A rope used to move a cage of an elevator up and down is fatigued and/or worn and as a result has its constituent steel wires broken one after another. Accordingly, after the elevator has been installed, the elevator undergoes a periodical inspection to confirm which portion the steel wires have broken or how many of the steel wires are broken visually or with a measuring instrument to evaluate the rope for safety.
In recent years, as hoists are reduced in size and sheaves are reduced in diameter, a resin coated rope for example having a circumference coated with thermoplastic polyurethane elastomer or a similar excellently elastic resin is increasingly used. An elevator with a resin coated rope receives power from a hoist and transmits it to a cage through the rope via the coating of resin, and accordingly, the coating of resin is required to have a large mechanical strength, and a satisfactory friction characteristic for the hoist's sheave. Accordingly, the elevator with the resin coated rope entails a periodical inspection conducted not only to confirm whether the rope has its steel wires broken but also to confirm whether the rope has its coating of resin degraded.

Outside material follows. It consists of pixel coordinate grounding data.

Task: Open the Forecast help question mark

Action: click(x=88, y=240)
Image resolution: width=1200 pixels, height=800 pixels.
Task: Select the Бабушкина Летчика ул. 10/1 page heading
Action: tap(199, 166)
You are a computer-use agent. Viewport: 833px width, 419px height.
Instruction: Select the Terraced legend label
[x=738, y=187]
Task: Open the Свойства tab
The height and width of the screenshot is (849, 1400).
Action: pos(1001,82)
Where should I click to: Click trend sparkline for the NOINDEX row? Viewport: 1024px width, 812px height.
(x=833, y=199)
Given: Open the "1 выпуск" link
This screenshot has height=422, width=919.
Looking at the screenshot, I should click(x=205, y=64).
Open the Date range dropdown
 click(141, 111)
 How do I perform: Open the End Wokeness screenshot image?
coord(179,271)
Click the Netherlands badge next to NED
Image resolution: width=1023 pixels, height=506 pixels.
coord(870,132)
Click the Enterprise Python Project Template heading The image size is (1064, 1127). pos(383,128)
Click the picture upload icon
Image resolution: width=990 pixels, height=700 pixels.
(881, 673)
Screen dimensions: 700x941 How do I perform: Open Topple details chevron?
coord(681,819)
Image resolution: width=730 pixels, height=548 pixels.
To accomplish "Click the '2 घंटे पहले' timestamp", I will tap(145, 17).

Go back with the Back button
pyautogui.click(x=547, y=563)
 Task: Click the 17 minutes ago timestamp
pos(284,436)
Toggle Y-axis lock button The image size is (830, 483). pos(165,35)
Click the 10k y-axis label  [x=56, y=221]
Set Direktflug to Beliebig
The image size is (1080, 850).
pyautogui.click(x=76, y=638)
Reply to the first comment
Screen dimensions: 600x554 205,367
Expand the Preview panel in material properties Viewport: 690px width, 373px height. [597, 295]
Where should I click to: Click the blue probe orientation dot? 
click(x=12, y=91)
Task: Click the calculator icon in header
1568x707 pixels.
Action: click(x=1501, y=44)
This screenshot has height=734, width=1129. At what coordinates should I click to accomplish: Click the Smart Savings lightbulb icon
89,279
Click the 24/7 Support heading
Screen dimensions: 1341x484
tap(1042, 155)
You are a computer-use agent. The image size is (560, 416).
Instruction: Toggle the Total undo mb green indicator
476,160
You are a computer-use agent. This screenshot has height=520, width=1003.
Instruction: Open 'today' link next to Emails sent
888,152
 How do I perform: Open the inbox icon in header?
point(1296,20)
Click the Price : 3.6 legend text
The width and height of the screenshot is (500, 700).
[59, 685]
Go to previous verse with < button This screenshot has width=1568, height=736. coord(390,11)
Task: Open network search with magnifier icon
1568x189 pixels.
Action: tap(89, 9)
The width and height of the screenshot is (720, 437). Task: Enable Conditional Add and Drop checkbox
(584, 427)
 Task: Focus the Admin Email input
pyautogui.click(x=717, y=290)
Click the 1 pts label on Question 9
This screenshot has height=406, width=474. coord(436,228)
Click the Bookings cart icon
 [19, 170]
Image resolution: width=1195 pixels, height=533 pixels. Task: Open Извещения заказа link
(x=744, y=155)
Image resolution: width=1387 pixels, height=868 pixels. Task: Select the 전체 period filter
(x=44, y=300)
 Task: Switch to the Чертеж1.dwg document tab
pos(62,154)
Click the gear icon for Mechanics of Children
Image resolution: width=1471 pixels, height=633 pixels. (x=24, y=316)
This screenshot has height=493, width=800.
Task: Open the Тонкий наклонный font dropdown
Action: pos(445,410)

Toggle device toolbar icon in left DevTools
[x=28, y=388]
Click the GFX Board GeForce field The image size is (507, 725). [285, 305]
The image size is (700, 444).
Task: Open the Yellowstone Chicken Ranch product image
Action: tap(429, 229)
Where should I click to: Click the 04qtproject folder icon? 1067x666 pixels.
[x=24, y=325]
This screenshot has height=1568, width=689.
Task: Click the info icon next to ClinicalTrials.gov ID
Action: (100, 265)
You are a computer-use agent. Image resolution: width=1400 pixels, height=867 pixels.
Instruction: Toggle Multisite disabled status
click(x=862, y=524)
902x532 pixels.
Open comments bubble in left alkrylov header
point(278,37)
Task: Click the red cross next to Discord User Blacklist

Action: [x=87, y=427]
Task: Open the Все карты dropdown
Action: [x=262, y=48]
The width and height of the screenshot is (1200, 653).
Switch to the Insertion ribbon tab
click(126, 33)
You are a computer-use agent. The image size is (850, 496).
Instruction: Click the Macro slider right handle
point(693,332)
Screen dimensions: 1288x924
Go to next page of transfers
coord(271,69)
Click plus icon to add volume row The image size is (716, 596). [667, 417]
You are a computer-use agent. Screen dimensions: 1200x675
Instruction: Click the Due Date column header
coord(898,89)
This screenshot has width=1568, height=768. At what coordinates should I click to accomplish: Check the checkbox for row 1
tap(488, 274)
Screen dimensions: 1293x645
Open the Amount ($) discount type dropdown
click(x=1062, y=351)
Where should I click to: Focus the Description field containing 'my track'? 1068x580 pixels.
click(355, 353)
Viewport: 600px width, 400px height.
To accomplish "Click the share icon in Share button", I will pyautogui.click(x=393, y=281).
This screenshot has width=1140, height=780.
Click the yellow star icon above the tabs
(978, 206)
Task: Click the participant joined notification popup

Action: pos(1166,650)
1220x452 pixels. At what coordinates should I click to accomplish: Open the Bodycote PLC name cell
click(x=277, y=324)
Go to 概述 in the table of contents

Whether a resin coated rope has its coating of resin degraded is detected in a method proposed for example as follows: whether a steel wire that configures the rope and a sheave have established electrical conduction therebetween is detected to detect whether the coating of resin is damaged (see Japanese Patent Laying-Open No. 2009-143678 (PTD 1) for example). Furthermore, whether a urethane roll circumferentially coated with polyurethane resin is degraded is non-destructively detected in a method proposed as follows: the urethane roll's indentation hardness is measured to obtain how much in degree the indentation hardness as measured is different from that of the urethane roll as measured when it was an unused product, and therefrom whether the urethane roll is degraded is detected (see Japanese Patent Laying-Open No. 2002-062232 (PTD 2) for example).